OK, we have to admit that waking up Wednesday morning and looking out the window was a little bit like opening a brightly wrapped package beneath a Christmas tree and finding inside a pair of navy socks.
It was a little disappointing.
Snow is so rare in our part of the state that few occurrences can get people quite as giddy as the idea that a couple of inches of the white stuff will be covering the lawn when day breaks. When folks went to bed Tuesday night, it certainly seemed that prospects were good that some accumulation would be there in the morning.
On the other hand, we’d guess that many of our fellow Georgians in the north end of the state would have loved to have traded places with Southwest Georgia on Wednesday morning. Extended traffic tie-ups and wrecks seemed to be the order of the day as state transportation officials worked hard to mitigate the extensive problems and get traffic flowing again.
But with some slight variation to the way the weather pattern developed, our region could have been in the same fix the Atlanta area found itself in Wednesday. Three inches of snow overnight had devastating effects. Some vehicles were stalled more than 20 hours on impassable Interstate Highways, with one report saying that a woman gave birth while stuck on the Interstate in Atlanta. Reports were that there were more than 1,000 wrecks, 300 injuries and at last one fatality. There were reports that some students would stay at schools overnight.

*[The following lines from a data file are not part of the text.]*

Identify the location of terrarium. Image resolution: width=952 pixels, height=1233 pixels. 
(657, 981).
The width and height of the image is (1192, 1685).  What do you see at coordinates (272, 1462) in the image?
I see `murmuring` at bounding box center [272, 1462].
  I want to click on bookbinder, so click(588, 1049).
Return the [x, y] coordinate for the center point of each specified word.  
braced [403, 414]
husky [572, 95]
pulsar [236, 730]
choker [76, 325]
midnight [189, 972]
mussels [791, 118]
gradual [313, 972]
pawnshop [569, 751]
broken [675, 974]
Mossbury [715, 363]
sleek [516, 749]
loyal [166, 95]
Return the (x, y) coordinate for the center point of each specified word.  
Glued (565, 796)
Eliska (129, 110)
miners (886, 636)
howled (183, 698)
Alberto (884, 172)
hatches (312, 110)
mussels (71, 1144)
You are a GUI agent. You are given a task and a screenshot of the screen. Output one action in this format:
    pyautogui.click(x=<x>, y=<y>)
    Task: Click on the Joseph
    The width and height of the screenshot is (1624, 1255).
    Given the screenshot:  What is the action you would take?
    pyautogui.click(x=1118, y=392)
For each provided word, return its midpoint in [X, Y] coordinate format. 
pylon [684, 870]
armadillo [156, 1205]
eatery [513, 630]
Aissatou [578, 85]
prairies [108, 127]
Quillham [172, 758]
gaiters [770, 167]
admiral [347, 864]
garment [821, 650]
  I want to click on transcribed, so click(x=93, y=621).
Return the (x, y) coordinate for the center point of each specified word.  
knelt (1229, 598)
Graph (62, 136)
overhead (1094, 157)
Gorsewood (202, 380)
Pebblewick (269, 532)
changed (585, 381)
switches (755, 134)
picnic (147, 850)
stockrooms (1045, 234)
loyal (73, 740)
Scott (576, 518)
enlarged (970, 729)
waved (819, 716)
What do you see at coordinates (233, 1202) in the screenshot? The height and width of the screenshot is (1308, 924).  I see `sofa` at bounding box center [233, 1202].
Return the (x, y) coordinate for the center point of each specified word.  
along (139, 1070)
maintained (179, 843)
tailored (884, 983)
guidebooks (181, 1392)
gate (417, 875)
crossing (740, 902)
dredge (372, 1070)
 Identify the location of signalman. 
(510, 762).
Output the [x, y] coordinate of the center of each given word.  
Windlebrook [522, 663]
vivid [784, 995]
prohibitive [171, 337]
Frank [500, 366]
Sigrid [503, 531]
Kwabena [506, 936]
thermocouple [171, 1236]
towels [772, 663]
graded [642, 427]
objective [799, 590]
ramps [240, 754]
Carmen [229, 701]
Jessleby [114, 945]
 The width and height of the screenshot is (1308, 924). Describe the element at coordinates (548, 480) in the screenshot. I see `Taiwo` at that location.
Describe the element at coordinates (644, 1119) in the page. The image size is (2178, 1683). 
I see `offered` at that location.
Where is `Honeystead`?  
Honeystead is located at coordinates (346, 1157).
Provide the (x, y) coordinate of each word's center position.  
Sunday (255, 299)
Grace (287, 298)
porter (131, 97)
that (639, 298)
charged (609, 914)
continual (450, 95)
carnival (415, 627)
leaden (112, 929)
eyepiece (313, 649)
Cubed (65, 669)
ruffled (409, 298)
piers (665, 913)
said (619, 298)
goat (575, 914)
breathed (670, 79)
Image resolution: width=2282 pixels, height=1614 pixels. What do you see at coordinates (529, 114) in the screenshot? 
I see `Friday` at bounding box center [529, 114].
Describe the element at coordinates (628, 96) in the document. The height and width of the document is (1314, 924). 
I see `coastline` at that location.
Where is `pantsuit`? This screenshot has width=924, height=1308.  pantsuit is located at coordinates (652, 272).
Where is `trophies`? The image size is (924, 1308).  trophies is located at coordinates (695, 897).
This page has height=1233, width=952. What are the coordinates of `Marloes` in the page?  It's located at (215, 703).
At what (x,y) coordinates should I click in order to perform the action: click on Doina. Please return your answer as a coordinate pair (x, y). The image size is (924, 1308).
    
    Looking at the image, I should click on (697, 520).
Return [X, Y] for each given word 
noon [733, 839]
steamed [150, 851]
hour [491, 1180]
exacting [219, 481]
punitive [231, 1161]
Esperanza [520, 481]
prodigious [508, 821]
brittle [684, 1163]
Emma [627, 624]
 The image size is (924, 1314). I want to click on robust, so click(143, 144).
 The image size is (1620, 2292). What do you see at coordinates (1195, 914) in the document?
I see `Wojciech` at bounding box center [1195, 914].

Gov. Nathan Deal declared a state of emergency for the state, and he and Atlanta Mayor Kasim Reed came under fire Wednesday for not reacting strongly enough to prepare with the treacherous conditions that the northern part of the state experienced from the wintry blast. Deal calling the storm “unexpected” also has drawn criticism.
Still, Wednesday’s “non-event” in our area has prompted some to question the decisions of school, government and service officials Tuesday to declare, more or less, a “snow day” and suspend operations.
We believe the local officials in Albany and Southwest Georgia made the right call despite the fact that conditions in our area did not deteriorate to the point that most had expected. Weather predictions, it has been said, are one part science, one part hunch and one part pure luck. The people who had to make the calls were using the best information they had available.